Print out the records below with nothing altered.

Dataset entries:
※ ※ ※

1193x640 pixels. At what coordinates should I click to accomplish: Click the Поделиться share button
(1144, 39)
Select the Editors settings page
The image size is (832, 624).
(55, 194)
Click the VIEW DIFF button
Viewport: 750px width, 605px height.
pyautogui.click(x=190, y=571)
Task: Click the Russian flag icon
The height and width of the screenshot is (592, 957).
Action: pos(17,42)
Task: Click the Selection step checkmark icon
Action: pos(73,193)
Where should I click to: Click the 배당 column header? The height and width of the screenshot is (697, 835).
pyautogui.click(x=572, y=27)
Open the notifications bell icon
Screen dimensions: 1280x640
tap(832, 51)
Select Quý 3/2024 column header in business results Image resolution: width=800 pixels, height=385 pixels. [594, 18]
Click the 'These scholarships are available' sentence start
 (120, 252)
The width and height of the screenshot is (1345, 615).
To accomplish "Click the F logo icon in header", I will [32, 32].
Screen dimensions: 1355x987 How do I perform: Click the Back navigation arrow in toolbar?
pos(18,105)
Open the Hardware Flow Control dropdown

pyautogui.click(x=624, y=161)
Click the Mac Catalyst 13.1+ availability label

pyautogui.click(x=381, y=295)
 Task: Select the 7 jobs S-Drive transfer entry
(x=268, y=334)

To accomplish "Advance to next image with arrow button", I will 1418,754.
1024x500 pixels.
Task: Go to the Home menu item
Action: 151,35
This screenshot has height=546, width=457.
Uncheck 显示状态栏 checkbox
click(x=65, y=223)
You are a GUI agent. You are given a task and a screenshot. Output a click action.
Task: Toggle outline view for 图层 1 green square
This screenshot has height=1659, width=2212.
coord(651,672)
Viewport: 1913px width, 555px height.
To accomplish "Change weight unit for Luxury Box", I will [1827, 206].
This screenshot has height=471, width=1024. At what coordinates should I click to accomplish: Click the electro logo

※ ※ ※

# WRITTEN RESPONSE:
1193x640 pixels. At what coordinates should I click to accomplish: Click the Поделиться share button
(1144, 39)
Select the Editors settings page
The image size is (832, 624).
(55, 194)
Click the VIEW DIFF button
Viewport: 750px width, 605px height.
pyautogui.click(x=190, y=571)
Task: Click the Russian flag icon
The height and width of the screenshot is (592, 957).
Action: pos(17,42)
Task: Click the Selection step checkmark icon
Action: pos(73,193)
Where should I click to: Click the 배당 column header? The height and width of the screenshot is (697, 835).
pyautogui.click(x=572, y=27)
Open the notifications bell icon
Screen dimensions: 1280x640
tap(832, 51)
Select Quý 3/2024 column header in business results Image resolution: width=800 pixels, height=385 pixels. [594, 18]
Click the 'These scholarships are available' sentence start
 (120, 252)
The width and height of the screenshot is (1345, 615).
To accomplish "Click the F logo icon in header", I will [32, 32].
Screen dimensions: 1355x987 How do I perform: Click the Back navigation arrow in toolbar?
pos(18,105)
Open the Hardware Flow Control dropdown

pyautogui.click(x=624, y=161)
Click the Mac Catalyst 13.1+ availability label

pyautogui.click(x=381, y=295)
 Task: Select the 7 jobs S-Drive transfer entry
(x=268, y=334)

To accomplish "Advance to next image with arrow button", I will 1418,754.
1024x500 pixels.
Task: Go to the Home menu item
Action: 151,35
This screenshot has height=546, width=457.
Uncheck 显示状态栏 checkbox
click(x=65, y=223)
You are a GUI agent. You are given a task and a screenshot. Output a click action.
Task: Toggle outline view for 图层 1 green square
This screenshot has height=1659, width=2212.
coord(651,672)
Viewport: 1913px width, 555px height.
To accomplish "Change weight unit for Luxury Box", I will [1827, 206].
This screenshot has height=471, width=1024. At what coordinates should I click to accomplish: Click the electro logo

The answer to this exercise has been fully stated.